28 Şubat döneminde Genelkurmay 2. Başkanı Çevik Bir'in imzasıyla ordudan ihraç edilen 28 Şubat Platformu Başkanı Emekli Albay Arif Çelenk, "12 Aralık 1996 yılında Yüksek Askeri Şura (YAŞ) kararı ile ordudan atıldım. İlahiyatçı olarak din işleri görevlisi olarak orduda görev yapıyordum. Ancak, dindar diye ordudan atıldım. Eşim başörtülü ve irticai konulara daha hassas diyerek gösterilen gerekçelerle görevime son verildi. Ordudan bizi atanlara karşı bir noktada bugünkü yapılanları görünce onlar için az bile diyorum. Türkiye’nin geleceği adına bu zihniyetteki kişilerin ya ıslah olması veya kendilerine gelmesi noktasında da iyi bir fırsat doğduğunu düşünüyorum. Daha ötesi de, bu dünyada çektikleri cezaların yanında ahirette de bunların cezalarını çekeceğini unutmamak gerekiyor" dedi.

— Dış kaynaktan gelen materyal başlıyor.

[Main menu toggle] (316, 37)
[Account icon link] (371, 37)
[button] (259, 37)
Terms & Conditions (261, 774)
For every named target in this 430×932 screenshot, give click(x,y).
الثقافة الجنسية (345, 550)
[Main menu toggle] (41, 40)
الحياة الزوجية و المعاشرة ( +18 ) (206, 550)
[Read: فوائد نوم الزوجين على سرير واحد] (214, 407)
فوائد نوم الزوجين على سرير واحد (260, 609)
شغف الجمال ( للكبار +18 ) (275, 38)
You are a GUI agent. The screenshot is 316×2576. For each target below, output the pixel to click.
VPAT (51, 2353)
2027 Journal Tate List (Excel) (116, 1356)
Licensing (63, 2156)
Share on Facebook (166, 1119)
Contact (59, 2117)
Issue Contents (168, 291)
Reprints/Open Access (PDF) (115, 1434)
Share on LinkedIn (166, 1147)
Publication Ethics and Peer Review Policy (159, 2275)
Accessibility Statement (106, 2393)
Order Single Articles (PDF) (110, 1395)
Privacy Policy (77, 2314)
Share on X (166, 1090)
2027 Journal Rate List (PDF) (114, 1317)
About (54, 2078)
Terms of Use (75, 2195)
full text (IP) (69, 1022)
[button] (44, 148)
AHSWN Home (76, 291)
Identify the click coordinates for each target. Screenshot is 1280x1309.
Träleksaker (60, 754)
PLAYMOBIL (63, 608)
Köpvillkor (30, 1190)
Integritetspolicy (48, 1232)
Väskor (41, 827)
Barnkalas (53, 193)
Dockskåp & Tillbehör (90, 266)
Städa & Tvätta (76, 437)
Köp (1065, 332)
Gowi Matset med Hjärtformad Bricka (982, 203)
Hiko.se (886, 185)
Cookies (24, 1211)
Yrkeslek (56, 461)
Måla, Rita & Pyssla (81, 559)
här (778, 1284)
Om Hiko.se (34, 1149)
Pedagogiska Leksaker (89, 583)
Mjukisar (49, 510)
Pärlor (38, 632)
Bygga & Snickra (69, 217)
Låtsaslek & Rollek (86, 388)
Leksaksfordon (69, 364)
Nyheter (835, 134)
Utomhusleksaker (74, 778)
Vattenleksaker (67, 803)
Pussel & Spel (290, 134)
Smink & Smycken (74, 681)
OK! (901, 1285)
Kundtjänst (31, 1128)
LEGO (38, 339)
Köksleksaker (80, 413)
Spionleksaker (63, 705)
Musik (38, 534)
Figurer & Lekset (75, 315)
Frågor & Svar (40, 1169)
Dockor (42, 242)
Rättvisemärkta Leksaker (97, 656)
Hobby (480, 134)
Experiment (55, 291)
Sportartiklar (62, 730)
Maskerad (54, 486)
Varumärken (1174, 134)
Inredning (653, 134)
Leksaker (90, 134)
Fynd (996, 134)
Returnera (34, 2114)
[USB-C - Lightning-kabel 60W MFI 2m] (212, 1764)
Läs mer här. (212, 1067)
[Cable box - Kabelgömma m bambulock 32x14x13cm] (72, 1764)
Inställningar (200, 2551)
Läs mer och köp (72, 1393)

103 sanıktan bir kısmı hayatını kaybettiği için davalarının düştüğünü, geriye kalan 14 sanığa ise müebbet hapis cezası verilmesini değerlendiren Çelenk, "Geçtiğimiz günlerde yargı bu 14 kişinin rütbelerinin sökülerek tutuklanmasına ve cezalarını çekmek üzere cezaevine gönderilmesine karar verdi. Bu 14 kişiden o dönemin Genelkurmay 2. Başkanı Emekli Orgeneral Çevik Bir ve Genelkurmay Harekat Başkanı Emekli Orgeneral Çetin Doğan başta olmak üzere tutuklanarak cezaevlerine girmeye başladı. Yaşları 80’i aşan bu kişiler için keşke 28 Şubat yaşanmasaydı. Keşke, 10 binlerce öğrencimiz okullardan uzaklaştırılıp Türkiye’nin geleceği karartılmasaydı. Vatanını ve milletini seven, PKK ile mücadele eden 5 bini aşkın asker ordudan tasfiye edilmemiş olsaydı. Bu generallerin ismi de vatan haini olarak tarihe geçmemiş olsaydı. Ancak bunları istemesek de oldu. 28 Şubat’ın üzerinden 20 yılı aşkın zaman geçmesine rağmen, bu generallerden hiçbirisi ve taraftarları, pişmanlık emaresi göstererek ‘hakikaten yanlış yapmışız’ hiç demediler” diye konuştu.
O dönem 'İrtica PKK’dan daha tehlikelidir' manşeti attırılarak PKK’nın masumlaştırıldığını söyleyen Arif Çelenk, "Belki de bugün HDP’nin meclise girmesinde en büyük kozu o günün generalleri oynuyordu. Çevik Bir denen kişiye, yaşından dolayı ‘bugün içeri atıp da ne yapacaksınız. Elinize ne geçecek’ diye kişilere sesleniyorum. Bu Çevik Bir, gazetelere ‘28 Şubat’ı İsrail’in emriyle yaptık’ diye manşet attırıyordu. İsrail’in emri ile 28 Şubat’ı yapan bir generale bugün nasıl güvenebilirsiniz. O günkü cuntacı zihniyete ben bugün nasıl üzülebilirim. Tutuklanmalarından dolayı milletim adına seviniyorum. Zulmeden, bu milletin milli iradesini yok sayan, iktidardaki partiyi alaşağı eden kimselere bugün göstereceğimiz merhamet, gelecekteki bu millete yaptığımız en büyük ihanet olacaktır" şeklinde konuştu.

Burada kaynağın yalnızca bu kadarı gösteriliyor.